Bişr-i Hafi (rh)’ a: “İnsanlardan bir kısmı Ramazan-ı Şerif ayında ibadet ediyorlar, diğer zamanlarda etmiyorlar” dediler. O: “Onlar ne kadar kötü kimselerdir. Çünkü; Allah-ü Tealâ’yı Ramazan-ı Şerif ayında biliyorlar, diğer aylarda bilmiyorlar” demiştir.
Kâb-ül Ahbar: Ramazan ayında oruç tutup, iftardan sonra: “Şöyle bir günah işlerim.” diye kendi kendine konuşan, düşünen kişinin orucu reddolunur demiştir. (10)
Akıllı kimse peşpeşe sevaplar işlemeli ve şu ayete sımsıkı sarılmalıdır.
Ayet Meali: Gündüzün iki tarafında (yani sabah, öğle ve ikindi vakitlerinde) ve gecenin gündüze yakın saatlerinde (akşamla yatsı zamanında) namazı dosdoğru kıl. Şüphesiz ki (beş vakit namaz gibi) iyi ameller, (küçük) günahları giderir.
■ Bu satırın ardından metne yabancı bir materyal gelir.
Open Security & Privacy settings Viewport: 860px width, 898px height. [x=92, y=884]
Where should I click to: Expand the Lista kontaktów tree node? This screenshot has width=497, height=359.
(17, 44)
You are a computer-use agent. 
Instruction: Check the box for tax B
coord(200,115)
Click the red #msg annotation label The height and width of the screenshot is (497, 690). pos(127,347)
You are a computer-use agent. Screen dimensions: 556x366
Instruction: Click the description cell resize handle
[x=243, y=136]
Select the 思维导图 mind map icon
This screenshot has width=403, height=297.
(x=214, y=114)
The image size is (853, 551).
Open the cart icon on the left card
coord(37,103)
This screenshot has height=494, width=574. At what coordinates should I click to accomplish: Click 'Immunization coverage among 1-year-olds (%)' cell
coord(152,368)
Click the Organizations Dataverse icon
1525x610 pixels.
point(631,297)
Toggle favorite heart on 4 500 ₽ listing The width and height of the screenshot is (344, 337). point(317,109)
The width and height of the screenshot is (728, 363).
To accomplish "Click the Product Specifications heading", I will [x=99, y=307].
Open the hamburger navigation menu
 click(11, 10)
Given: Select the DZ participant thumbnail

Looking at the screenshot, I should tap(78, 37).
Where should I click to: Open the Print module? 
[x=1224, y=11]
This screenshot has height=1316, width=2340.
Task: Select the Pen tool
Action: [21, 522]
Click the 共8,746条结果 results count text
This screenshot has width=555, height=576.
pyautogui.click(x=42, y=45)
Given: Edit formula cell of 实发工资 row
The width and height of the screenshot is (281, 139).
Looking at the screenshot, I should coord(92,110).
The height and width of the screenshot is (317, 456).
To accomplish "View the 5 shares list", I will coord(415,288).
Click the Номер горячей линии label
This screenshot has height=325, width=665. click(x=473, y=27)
Bu, düşünen (ve lâfdan anlayan) lara bir nasihattır. (Hûd -114) Ğaliye.
Haber
Ramazan bayramı günü olunca Allah-ü Tealâ, melekleri bütün memleketlere gönderir. Onlar da yeryüzüne inerler. Sokak başlarında dururlar ve insanlar ile cinlerin haricinde bütün mahlûkatın duyabileceği bir sesle şöyle seslenirler:
Ey Ümmet-i Muhammed!
(sonsuz) kerem sahibi olan Rabb’in huzuruna çıkın. O size çok mükâfat verir ve
büyük günahlarınızı affeder.
Onlar da namazgâhlarına
çıktıkları zaman Allah-ü Teâlâ şöyle buyurur: Ey meleklerim! İşini bitiren
işçinin mükafatı nedir? Meleklerde: Ey Rabbimiz! Onun mükâfatı ücretini bol
bol vermektir. derler. Bunun üzerine
Allah-ü Teâlâ: Ey meleklerim! Sizi şahit yapıyorum ki, ben onları affettim.
Ramazan ayının orucunu tutmakla ve gece
kıldıkları namazın sevabı olarak; onlara rızamı ve mağfiretimi verdim. (Zühre)
Burada fıkhî bir mes’ele vardır. Şöyle ki: Bir kişi kölesine: “Bana birkaç gün hizmet edersen; azatsın.” dese, üç gün hizmet edince azat olur. Şayet: “Çok günler hizmet edersen azatsın.” demiş olsa; İmam-ı A’zam (R.A.)’ a göre; on gün, İmameyn’e göre; yedi gün hizmet edince azat olur. Otuz gün boyunca Rab’bine hizmet eden de; Cehennemden azat olur. Zira sevgili Peygamberimiz: “Ramazan ayının sonu; Cehennemden azat olmaktır.” buyurdular.
Eğer denilirse ki: Bu, hakkıyla oruç tutanlar için verilecek bir mükâfattır, bizim gibi acizlerin hali ne olacak? Cevaben deriz ki: Bizim Allah’tan ümidimiz nerede? O Erhamür-rahimindir. Ekramül ekramindir. (11) kendisinden umanları hayal kırıklığına uğratmaz.
Bayram namazları ile alâkalı bazı ihtilaflar vardır. Biz burada İmam-ı A’zam Hz. lerine göre tercih edilen görüşlerin bazılarını alacağız.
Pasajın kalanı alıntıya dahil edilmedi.